Increase the Share Buyback
While accelerating the timing of the share buyback is most critical, it is also essential to increase its size. We have clearly expressed to Toshiba in numerous meetings and correspondence over the past few months that the ¥700 billion announced commitment is grossly insufficient given the magnitude of Toshiba’s excess capital and how severely undervalued the Company currently is.
Toshiba has total cash of ¥1.8 trillion and net cash of approximately ¥1.2 trillion (see slide 21), equal to ¥1,833/share. No investment alternatives come close to the exceptional returns achievable from the buyback.

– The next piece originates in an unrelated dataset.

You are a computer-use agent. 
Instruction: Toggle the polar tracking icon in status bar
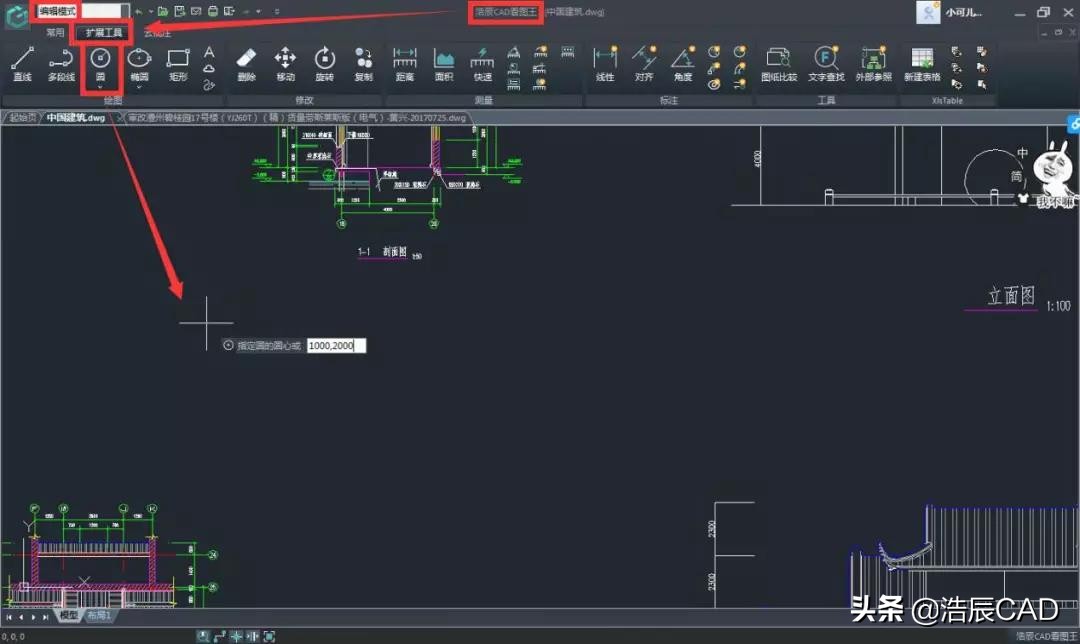(x=220, y=636)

Accordingly, as much excess capital as possible should be deployed to this end. We strongly believe there are no real obstacles to increasing the share buyback program to at least ¥1.1 trillion. Such an increase would optimize Toshiba’s capital allocation, reduce Toshiba’s shares outstanding and, when coupled with a properly executed Toshiba Next Plan, greatly increase its long-term share price.

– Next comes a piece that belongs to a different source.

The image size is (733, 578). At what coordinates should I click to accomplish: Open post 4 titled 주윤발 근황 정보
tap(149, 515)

After a ¥1.1 trillion buyback, Toshiba would still maintain unusually sound financial metrics (see slides 11 and 23). It would have ¥700 billion of cash, remain under-levered relative to peers and have ample capacity for future buybacks and dividends. While we appreciate the importance of achieving an appropriate credit rating, R&I has publicly confirmed that profitability and earnings stability are the key to higher credit ratings for Toshiba, rather than retaining additional excess cash. Nor is additional excess cash needed to cover restructuring expenses or any losses on Toshiba’s LNG contracts. Moreover, non-operating assets (e.g., cross-shareholdings and real estate) can and should be monetized to materially increase net cash and dividend capacity even further (see slides 49 - 53).